[dm-devel] dm: Fix UAF in run_timer_softirq()

Tue Oct 25 14:00:40 UTC 2022


在 2022/10/20 3:40, Mike Snitzer 写道:
> On Tue, Oct 18 2022 at  4:17P -0400,
> Luo Meng <luomeng at huaweicloud.com> wrote:
> 
>>
>>
>> 在 2022/10/18 3:38, Mike Snitzer 写道:
>>> On Mon, Oct 10 2022 at 10:39P -0400,
>>> Luo Meng <luomeng at huaweicloud.com> wrote:
>>>
>>>> From: Luo Meng <luomeng12 at huawei.com>
>>>>
>>>> When dm_resume() and dm_destroy() are concurrent, it will
>>>> lead to UAF.
>>>>
>>>> One of the concurrency UAF can be shown as below:
>>>>
>>>>           use                                  free
>>>> do_resume                           |
>>>>     __find_device_hash_cell           |
>>>>       dm_get                          |
>>>>         atomic_inc(&md->holders)      |
>>>>                                       | dm_destroy
>>>> 				    |   __dm_destroy
>>>> 				    |     if (!dm_suspended_md(md))

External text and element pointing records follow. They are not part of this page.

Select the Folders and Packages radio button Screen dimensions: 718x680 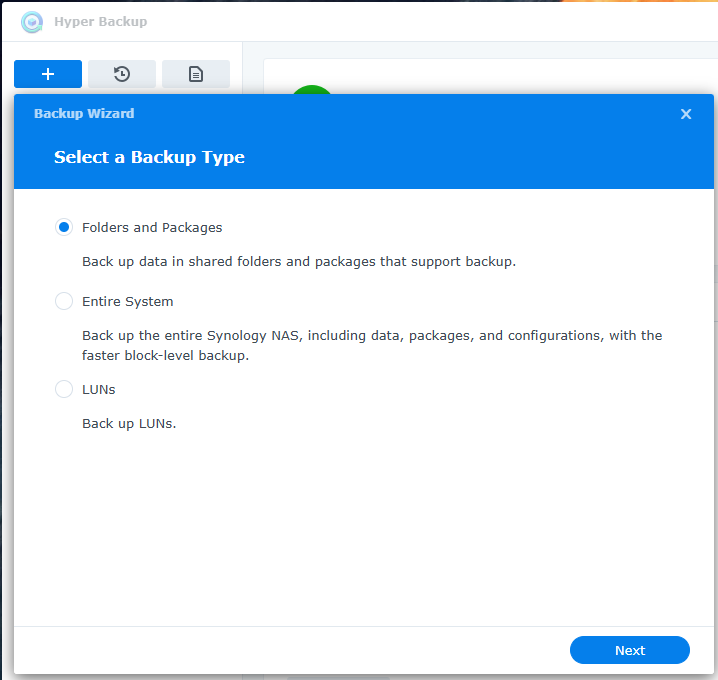tap(64, 227)
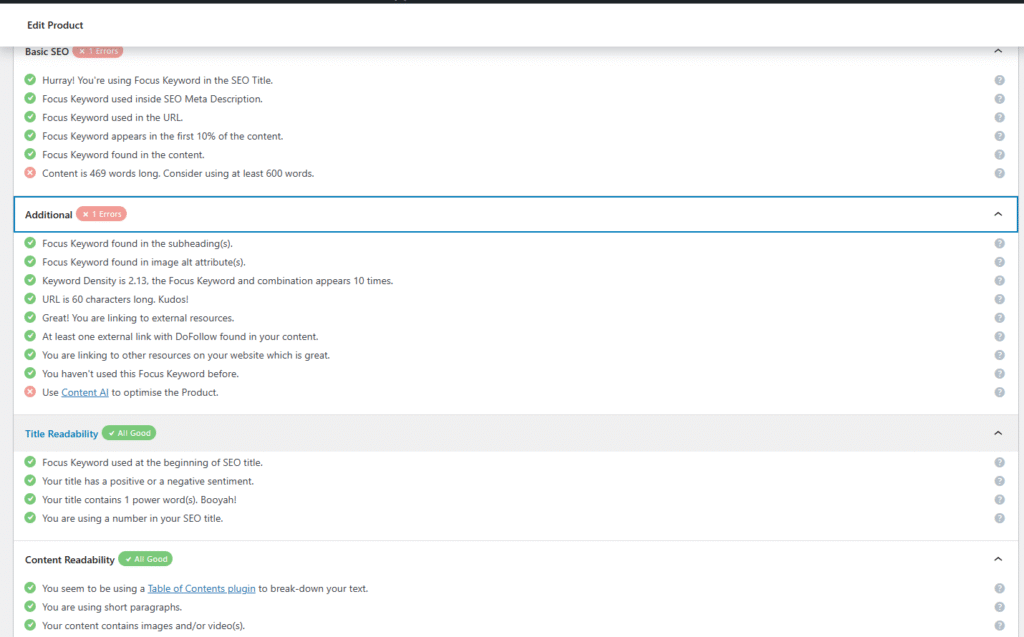Click help icon for short paragraphs check
Viewport: 1024px width, 637px height.
[999, 607]
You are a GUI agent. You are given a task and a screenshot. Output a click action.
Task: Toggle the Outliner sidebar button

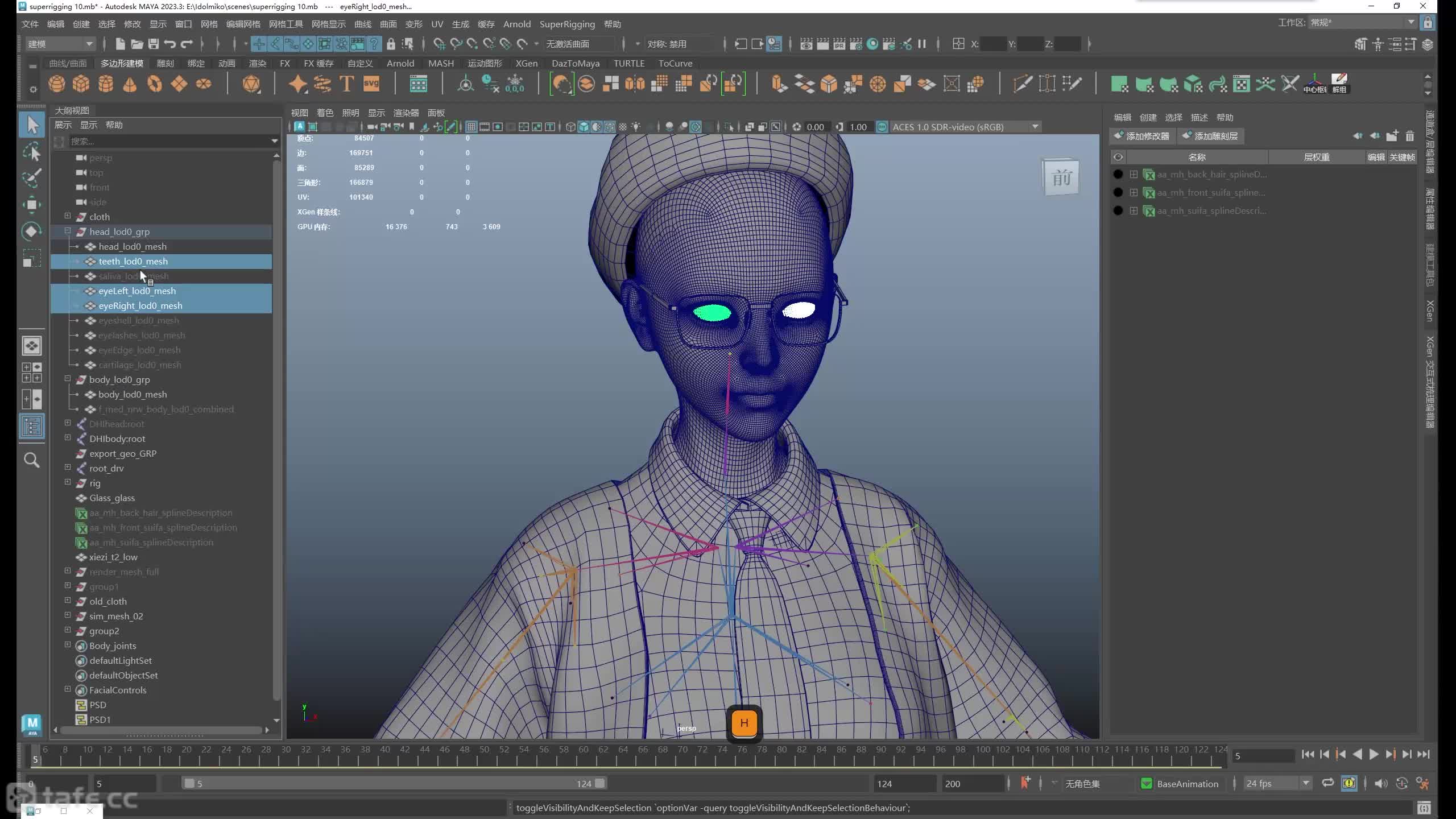click(x=32, y=426)
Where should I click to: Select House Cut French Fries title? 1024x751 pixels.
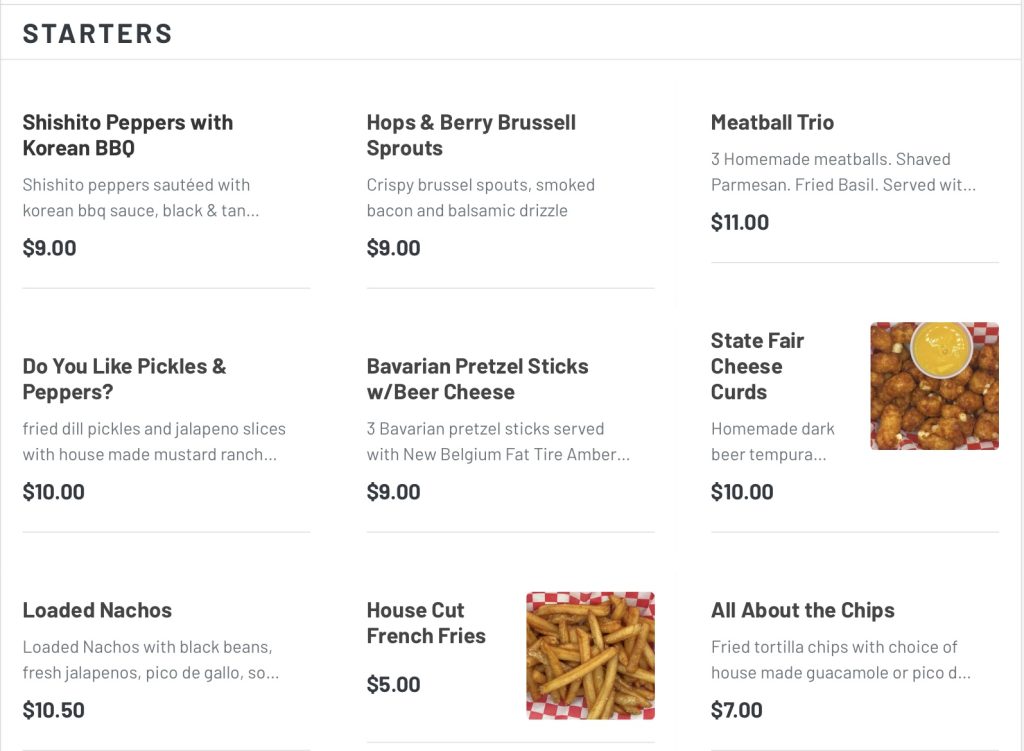click(x=426, y=623)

>>>>                                       |     atomic_read(&md->holders)
>>>> 				    |     msleep(1)
>>>>     dm_resume                         |
>>>>       __dm_resume                     |
>>>>         dm_table_resume_targets       |
>>>> 	pool_resume                 |
>>>> 	  do_waker  #add delay work |
>>>> 				    |     dm_table_destroy
>>>> 				    |       pool_dtr
>>>> 				    |         __pool_dec
>>>>                                       |           __pool_destroy
>>>>                                       |             destroy_workqueue
>>>>                                       |             kfree(pool) # free pool
>>>> 	time out
>>>> __do_softirq
>>>>     run_timer_softirq # pool has already been freed
>>>>
>>>> This can be easily reproduced using:
>>>>     1. create thin-pool
>>>>     2. dmsetup suspend pool
>>>>     3. dmsetup resume pool
>>>>     4. dmsetup remove_all # Concurrent with 3
>>>>
>>>> The root cause of UAF bugs is that dm_resume() adds timer after
>>>> dm_destroy() skips cancel timer beause of suspend status. After
>>>> timeout, it will call run_timer_softirq(), however pool has already
>>>> been freed. The concurrency UAF bug will happen.
>>>>
>>>> Therefore, canceling timer is moved after md->holders is zero.
>>>>
>>>> Signed-off-by: Luo Meng <luomeng12 at huawei.com>
>>>> ---
>>>>    drivers/md/dm.c | 26 +++++++++++++-------------
>>>>    1 file changed, 13 insertions(+), 13 deletions(-)
>>>>
>>>> diff --git a/drivers/md/dm.c b/drivers/md/dm.c
>>>> index 60549b65c799..379525313628 100644
>>>> --- a/drivers/md/dm.c
>>>> +++ b/drivers/md/dm.c
>>>> @@ -2420,6 +2420,19 @@ static void __dm_destroy(struct mapped_device *md, bool wait)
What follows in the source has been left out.